New Delhi: The government’s plan to popularise electric vehicles (EVs) and phase out the sale of fossil fueldriven vehicles beginning 2023 can put at risk the planned investments of more than Rs 1.2 lakh crore in city gas distribution business, company executives said.
Niti Aayog, which is leading the policymaking effort for accelerated penetration of EVs in the country, has reportedly proposed that only electric vehicles be sold after 2030.
The proposed phase-out timelines for different categories of fossil fuel-driven vehicles are: April 2023 for three-wheelers, April 2025 for twowheelers below 150 cc, and April 2026 for taxis.
The EV policy drive, which has unnerved automakers, is also scaring many companies that have won city gas distribution licences in recent auctions.
“This will be disastrous for the city gas business,” said an executive at a state-run city gas company that has licenses for several areas.
The EV push has created confusion among new licensees and may lead to companies missing work programme targets they had quoted to win licences and slow down investments in the sector, multiple executives at city gas firms said.
“With such bleak future for the industry, banks will not lend for city gas projects,” said another executive.
Executives did not want to be named for the fear of annoying the government.
Indian Oil, Hindustan Petroleum, Bharat Petroleum, Adani Gas and Manila-based AG-P did not respond to ET’s emailed query on how the government’s EV push would impact them.
In just about a year, the downstream regulator has awarded licences for 136 geographical areas covering about half of India’s population.
To win licences, the 20-odd state-run and private companies have pledged to build 7,200 compressed natural gas (CNG) stations, connect 3.5 crore homes with gas pipelines, and lay 156,000 inch-km of pipeline by March 2029.
This, as per the regulator, would require an investment of Rs 1.2 lakh crore.
Expansion plans by older licensees would require additional investment.
EV’s invasion would hurt sale of CNG, city gas distributors’ most profitable business.
CNG makes up three-fourths of the sales revenue of Indraprastha Gas (IGL) and twothirds of Mahanagar Gas (MGL).
IGL and MGL mainly operate in Delhi and Mumbai, respectively.
Gujarat Gas, which operates in much of industrialised Gujarat, sells a fifth of its gas volume as CNG.
Three-wheelers and taxis are primary customers of the economical fuel besides city buses as private car owners prefer not to wait in long lines outside CNG stations for refilling.
Two-wheelers mainly use petrol and their conversion to electric is unlikely to affect city gas players.
It is hard to shift households from subsidised LPG to piped gas and when they do, they consume little, an executive said.
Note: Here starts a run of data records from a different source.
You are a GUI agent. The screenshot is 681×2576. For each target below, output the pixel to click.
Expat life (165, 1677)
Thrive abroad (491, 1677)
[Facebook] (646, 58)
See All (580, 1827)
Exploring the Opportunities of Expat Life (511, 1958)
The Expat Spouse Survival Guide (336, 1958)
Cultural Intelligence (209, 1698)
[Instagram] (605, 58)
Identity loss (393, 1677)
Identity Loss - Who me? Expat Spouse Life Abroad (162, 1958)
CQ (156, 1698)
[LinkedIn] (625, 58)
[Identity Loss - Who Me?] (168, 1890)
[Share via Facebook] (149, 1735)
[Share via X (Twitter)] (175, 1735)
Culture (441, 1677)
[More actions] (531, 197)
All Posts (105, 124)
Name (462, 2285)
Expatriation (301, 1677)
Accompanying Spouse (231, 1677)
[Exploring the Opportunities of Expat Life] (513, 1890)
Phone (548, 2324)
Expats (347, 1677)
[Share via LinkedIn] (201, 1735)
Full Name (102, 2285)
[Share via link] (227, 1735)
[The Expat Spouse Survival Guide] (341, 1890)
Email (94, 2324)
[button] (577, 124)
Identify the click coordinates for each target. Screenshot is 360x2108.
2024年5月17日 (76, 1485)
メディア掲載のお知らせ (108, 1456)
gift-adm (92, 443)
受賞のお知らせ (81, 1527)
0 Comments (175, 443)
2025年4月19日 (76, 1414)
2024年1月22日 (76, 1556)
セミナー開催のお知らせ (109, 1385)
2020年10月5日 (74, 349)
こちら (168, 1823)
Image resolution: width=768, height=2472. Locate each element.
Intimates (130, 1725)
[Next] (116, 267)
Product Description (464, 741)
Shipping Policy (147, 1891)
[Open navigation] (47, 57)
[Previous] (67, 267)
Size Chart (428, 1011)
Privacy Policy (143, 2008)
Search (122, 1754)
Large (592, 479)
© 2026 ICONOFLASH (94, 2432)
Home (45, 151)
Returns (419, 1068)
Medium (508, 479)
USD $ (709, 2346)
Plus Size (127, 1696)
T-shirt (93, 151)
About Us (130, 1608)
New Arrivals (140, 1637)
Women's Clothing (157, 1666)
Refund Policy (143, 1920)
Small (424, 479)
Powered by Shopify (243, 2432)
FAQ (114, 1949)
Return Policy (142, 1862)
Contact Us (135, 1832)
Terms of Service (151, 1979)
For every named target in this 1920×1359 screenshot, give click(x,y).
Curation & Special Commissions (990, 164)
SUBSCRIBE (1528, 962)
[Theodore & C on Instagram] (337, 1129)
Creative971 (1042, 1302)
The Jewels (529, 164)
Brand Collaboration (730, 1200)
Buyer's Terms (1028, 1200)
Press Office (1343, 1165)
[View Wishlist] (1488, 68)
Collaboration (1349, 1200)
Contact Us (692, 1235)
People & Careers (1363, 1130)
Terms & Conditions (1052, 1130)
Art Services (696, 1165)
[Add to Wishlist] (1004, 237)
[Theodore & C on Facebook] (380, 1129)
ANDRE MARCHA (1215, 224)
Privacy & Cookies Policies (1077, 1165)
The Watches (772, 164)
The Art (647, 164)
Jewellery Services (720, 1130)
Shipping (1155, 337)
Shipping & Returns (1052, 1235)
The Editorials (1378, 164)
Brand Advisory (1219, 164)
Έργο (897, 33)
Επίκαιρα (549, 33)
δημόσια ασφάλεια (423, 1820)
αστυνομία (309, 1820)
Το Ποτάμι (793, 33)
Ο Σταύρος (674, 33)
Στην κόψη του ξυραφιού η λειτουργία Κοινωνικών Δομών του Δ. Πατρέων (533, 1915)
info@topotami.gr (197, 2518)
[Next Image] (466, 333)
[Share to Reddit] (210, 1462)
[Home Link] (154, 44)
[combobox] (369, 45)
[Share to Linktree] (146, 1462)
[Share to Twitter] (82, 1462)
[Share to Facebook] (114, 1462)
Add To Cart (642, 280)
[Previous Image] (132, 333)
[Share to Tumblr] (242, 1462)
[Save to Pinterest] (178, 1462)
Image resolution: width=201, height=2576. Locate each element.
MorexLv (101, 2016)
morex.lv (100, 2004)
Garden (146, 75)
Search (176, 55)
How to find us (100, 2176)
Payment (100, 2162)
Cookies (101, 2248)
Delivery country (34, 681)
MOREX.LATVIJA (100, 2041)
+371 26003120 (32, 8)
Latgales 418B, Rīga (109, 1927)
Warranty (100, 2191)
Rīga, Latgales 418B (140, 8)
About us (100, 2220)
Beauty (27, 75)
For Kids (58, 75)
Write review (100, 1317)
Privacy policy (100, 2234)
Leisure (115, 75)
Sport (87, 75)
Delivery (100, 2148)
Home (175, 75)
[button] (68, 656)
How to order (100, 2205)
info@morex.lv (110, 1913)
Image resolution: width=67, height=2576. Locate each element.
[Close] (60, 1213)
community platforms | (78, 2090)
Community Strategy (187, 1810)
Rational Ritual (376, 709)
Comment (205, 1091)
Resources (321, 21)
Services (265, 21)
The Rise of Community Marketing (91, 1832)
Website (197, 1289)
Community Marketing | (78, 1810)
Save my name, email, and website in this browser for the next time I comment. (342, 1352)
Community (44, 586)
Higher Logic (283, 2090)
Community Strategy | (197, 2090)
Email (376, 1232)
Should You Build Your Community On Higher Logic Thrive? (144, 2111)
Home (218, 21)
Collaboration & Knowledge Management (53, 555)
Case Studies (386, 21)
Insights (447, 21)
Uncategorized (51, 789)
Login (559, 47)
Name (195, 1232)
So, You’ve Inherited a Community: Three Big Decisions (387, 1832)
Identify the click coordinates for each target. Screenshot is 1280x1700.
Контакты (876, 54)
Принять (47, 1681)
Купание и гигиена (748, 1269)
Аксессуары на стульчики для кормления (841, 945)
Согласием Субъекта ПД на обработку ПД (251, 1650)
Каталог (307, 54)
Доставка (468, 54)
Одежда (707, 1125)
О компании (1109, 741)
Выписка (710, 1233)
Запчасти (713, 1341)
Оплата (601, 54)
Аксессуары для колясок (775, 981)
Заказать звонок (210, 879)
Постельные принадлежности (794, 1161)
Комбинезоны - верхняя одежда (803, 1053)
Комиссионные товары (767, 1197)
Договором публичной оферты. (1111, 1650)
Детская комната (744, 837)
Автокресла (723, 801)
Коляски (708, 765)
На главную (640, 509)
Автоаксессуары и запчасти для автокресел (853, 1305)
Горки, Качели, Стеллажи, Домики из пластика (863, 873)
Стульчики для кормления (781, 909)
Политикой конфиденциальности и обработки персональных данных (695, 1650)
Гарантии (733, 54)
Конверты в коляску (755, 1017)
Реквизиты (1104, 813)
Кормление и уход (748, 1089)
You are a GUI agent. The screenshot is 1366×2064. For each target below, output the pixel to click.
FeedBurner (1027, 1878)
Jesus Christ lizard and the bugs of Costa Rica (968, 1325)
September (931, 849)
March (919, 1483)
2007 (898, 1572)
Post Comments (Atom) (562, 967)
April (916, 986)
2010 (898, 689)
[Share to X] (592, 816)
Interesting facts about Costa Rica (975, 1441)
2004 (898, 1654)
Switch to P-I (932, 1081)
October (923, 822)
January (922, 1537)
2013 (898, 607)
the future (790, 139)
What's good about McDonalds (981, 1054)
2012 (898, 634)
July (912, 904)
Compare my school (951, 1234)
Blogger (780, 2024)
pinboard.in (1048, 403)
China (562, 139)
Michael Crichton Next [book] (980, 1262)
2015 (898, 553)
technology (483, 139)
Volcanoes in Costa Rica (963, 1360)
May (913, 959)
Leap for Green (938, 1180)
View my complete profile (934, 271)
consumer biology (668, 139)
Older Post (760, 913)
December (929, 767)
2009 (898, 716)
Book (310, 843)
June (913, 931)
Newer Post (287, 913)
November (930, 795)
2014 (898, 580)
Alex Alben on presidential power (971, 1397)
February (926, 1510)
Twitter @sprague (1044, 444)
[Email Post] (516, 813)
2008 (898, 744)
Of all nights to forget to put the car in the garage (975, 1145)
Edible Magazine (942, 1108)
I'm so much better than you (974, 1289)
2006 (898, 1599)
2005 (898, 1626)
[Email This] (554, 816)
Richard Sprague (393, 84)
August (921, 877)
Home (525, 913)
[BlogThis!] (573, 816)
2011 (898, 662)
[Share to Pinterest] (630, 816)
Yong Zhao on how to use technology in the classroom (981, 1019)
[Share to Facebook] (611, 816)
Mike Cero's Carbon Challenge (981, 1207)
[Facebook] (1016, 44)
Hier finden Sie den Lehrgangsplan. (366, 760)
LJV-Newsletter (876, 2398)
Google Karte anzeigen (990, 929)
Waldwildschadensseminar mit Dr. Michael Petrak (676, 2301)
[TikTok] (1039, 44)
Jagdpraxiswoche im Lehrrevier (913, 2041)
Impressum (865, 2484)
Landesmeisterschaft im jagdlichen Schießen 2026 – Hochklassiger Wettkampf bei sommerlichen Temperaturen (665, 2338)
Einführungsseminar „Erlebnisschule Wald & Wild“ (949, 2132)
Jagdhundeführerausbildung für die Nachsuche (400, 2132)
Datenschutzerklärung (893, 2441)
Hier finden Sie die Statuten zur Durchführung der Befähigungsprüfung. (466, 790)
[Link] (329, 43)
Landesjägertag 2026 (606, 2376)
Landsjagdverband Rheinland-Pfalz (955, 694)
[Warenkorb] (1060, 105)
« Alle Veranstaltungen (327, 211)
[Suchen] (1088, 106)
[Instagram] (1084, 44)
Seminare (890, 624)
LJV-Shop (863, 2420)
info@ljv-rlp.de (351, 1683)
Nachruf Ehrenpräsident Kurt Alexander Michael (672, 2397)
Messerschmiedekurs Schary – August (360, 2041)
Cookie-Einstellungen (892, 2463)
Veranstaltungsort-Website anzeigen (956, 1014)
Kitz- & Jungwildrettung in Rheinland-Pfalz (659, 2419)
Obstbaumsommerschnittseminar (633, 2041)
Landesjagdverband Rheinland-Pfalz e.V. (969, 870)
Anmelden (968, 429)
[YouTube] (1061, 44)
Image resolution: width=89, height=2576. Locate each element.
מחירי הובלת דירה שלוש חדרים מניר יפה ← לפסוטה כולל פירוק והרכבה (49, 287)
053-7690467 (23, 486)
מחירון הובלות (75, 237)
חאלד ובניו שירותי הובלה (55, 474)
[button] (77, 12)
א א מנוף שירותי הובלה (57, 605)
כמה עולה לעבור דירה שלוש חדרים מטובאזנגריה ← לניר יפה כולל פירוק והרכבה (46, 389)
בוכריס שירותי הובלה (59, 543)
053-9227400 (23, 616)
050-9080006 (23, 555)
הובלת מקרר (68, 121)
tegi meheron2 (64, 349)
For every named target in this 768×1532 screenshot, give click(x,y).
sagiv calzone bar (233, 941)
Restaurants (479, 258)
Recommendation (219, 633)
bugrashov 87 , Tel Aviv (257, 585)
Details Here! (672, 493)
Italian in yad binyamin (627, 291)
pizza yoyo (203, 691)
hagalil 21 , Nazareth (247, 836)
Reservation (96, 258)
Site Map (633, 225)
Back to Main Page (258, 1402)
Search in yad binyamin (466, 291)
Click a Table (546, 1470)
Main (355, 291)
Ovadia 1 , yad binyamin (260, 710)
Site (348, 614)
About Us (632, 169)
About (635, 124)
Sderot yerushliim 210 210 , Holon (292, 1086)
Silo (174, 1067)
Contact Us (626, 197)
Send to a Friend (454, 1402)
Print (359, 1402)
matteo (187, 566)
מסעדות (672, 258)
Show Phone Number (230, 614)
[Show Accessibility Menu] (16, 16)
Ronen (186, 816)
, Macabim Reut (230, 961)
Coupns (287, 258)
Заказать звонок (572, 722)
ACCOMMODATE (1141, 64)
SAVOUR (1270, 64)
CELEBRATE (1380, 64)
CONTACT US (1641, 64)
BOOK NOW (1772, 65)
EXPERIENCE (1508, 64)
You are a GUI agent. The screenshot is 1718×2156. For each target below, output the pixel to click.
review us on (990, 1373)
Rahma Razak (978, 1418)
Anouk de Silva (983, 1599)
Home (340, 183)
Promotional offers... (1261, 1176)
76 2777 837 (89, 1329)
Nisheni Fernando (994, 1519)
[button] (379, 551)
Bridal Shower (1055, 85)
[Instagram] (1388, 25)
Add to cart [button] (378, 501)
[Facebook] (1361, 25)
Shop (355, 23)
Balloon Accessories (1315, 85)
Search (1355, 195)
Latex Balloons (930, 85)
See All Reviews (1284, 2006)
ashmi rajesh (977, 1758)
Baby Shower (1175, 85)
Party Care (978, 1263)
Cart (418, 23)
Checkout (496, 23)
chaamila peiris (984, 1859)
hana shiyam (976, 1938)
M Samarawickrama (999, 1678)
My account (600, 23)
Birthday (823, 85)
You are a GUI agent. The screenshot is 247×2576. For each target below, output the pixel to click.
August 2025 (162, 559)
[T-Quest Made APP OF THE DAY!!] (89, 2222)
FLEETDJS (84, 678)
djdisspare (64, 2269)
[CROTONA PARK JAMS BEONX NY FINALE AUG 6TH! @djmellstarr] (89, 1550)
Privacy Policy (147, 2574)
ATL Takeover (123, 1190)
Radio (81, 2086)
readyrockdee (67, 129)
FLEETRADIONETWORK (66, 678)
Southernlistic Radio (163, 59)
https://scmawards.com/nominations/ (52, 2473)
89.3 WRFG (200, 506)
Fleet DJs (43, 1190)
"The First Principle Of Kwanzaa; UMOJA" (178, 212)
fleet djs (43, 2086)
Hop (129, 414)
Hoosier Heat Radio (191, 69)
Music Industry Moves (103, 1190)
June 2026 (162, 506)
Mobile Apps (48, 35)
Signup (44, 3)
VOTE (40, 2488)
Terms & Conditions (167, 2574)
“Industries can be big consumers but not every licence area would have the kind of factory population that Gujarat has.
Second, they have alternative cheaper fuels like fuel oil and coal available,” said an executive, adding that exclusion of gas from GST also makes it less attractive.
Executives said it would be hard to build the city gas business without the most profitable segment of CNG.
Moreover, a typical new license area comprises two districts, which means companies need to invest more to reach out to customers, unlike say in densely-populated places like Delhi or Mumbai, they said.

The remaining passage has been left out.